For decades, Dave Bexfield, who's had multiple sclerosis (MS) since 2005, was the designated "bug killer" in his house. When his wife, Laura, spotted a spider or cricket, Dave came to the rescue.
But one day, when Dave was cleaning up a dead spider, he fell -- and landed in the emergency room. The couple quickly realized that Laura, Dave's primary caregiver, needed to take on more household tasks.
Dave and Laura, who live in Albuquerque, NM, now tag-team on home chores. Dave uses a walker or wheelchair, and forearm crutches, so he does sitting-down tasks, while Laura does others.
"He loads the dishwasher and I put the clean dishes away. He folds the laundry and I hang it in the closet."
It's all part of the adjustment that comes with taking a bigger role in your loved one's care. Some simple changes can make the transition go easier.
Tips for the Caregiver
Help with daily living. Expect to take on more everyday tasks. You may need to arrange transportation and run errands for your loved one. Household chores like cleaning, cooking, shopping, laundry, and child care may shift.
Depending on your loved one's MS symptoms, you may have to help with basic care like dressing, feeding, toileting, and bathing.
Make adjustments at home. Helping your loved one to be more independent is good for both of you. You may need to do some research on equipment like a walker or wheelchair.
Take stock of your house. Ramps, wider doorways, and bathroom equipment help him stay safe and make it easier to get around. An occupational or physical therapist can come to your home to suggest specific changes.
Promote a healthy lifestyle. "A lot of people with MS are trying to improve their diet. As a caregiver, you can step in and join them," says Victoria Leavitt, PhD, a neuropsychologist at Columbia University Medical Center in New York.
Leavitt suggests creating habits that bolster your loved one's health, like cooking and eating well, exercising, and getting professional help if you notice mood changes.
Oversee medical care. You may need to keep track of medical appointments, drive to the doctor's office, keep tabs on medication, help with injections, and look out for side effects.
Consider yourself part of the medical team. Learn what you can about MS. Ask the doctor for guidance and tips to use at home.
Expect the unexpected. What you do as a caregiver may change from day to day.
"The biggest thing with MS is the unpredictable course," Leavitt says. One day your loved one may feel fine, and the next he may be exhausted.
"The uncertainty is the biggest challenge," says Steve McMillan, a caregiver in Alexandria, VA.
McMillan's wife, Wendy, has relapsing-remitting MS. At times she seems OK, he says, then suddenly she's in the hospital with complications.
McMillan has learned to go with the flow.

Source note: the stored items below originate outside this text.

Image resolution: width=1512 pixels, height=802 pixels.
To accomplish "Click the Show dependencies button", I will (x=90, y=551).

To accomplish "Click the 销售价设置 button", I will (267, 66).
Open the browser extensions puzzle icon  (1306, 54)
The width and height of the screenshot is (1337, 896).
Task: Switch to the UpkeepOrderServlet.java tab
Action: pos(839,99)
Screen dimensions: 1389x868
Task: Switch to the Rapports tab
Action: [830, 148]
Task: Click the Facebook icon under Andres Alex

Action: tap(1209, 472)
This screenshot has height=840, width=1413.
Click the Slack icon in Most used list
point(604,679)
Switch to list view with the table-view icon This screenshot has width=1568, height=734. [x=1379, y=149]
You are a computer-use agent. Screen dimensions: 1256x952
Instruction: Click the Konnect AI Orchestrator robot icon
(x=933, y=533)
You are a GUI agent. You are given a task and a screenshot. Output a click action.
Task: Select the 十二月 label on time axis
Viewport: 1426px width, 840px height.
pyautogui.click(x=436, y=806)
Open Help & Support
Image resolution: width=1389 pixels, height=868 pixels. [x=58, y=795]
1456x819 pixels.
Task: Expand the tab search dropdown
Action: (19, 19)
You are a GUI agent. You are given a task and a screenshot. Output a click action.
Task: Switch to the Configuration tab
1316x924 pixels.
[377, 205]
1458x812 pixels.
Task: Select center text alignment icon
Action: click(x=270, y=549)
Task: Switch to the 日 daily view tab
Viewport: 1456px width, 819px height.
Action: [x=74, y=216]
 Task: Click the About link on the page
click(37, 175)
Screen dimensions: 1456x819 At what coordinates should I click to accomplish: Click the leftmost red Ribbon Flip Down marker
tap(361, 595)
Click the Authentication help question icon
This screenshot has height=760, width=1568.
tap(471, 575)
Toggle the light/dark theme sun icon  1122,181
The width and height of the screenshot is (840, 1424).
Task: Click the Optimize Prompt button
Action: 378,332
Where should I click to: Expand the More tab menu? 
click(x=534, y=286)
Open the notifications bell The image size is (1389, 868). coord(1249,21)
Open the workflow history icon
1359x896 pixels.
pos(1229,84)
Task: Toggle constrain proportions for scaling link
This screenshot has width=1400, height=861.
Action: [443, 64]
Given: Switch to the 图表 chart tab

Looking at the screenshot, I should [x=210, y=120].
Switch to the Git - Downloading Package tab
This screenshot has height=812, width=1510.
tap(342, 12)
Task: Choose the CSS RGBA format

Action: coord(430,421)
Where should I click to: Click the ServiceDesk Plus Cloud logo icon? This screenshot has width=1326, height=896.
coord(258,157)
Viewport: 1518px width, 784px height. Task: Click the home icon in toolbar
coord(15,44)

"The key is planning, establishing routines, scheduling -- and having the ability and willingness to be flexible," he says. "Communication with my wife on her needs, prioritizing the must-dos from the like-to-dos, listening to the health care providers, and asking questions that need to be asked are critical."
Get the Help You Need
Many caregivers and experts say the key to doing a good job as a caregiver is to know when to ask for help.
Friends and family. Let them know that you need and welcome their help. Reach out to neighbors or members of your church, synagogue, or mosque. Be specific about how they can help. Make a list of phone numbers and chores they can do.
Respite care. When you need a break, turn to outside care for your loved one, like adult day care or overnight care at a nursing home or other facility. Some organizations have volunteers who give companionship and support.
In-home help. Consider hiring a home health aide. McMillan has a registered nurse come during the week so he can work and take a break. The nurse helps manage Wendy's prescriptions, talks to the doctor's office, and helps with specialized wound care.
You can find respite care by talking to other caregivers or your health care team. Also check the websites of the National MS Society or ARCH National Respite Network and Resource Center. For an in-home aide, try the National Association for Home Care and Hospice.
Also make sure you take breaks from the routine. McMillan has lunch with a group of other caregivers every month, which he says is like taking a long, deep breath.
"We're all in the same boat and truly understand each other's concerns," he says. Sometimes they share advice on care, taxes, or health policy issues. Other times, they simply talk movies and sports.
Leavitt says support groups can be a big help. You'll get the emotional backing you need and a fresh perspective.
For online or in-person groups, check the websites of:
- Caregiver Action Network
- National MS Society
- Well Spouse Association
When you're a caregiver, expect changes. You may become an expert on MS medications -- or the household bug killer. The trick, many say, is to be flexible and roll with whatever your new role may bring.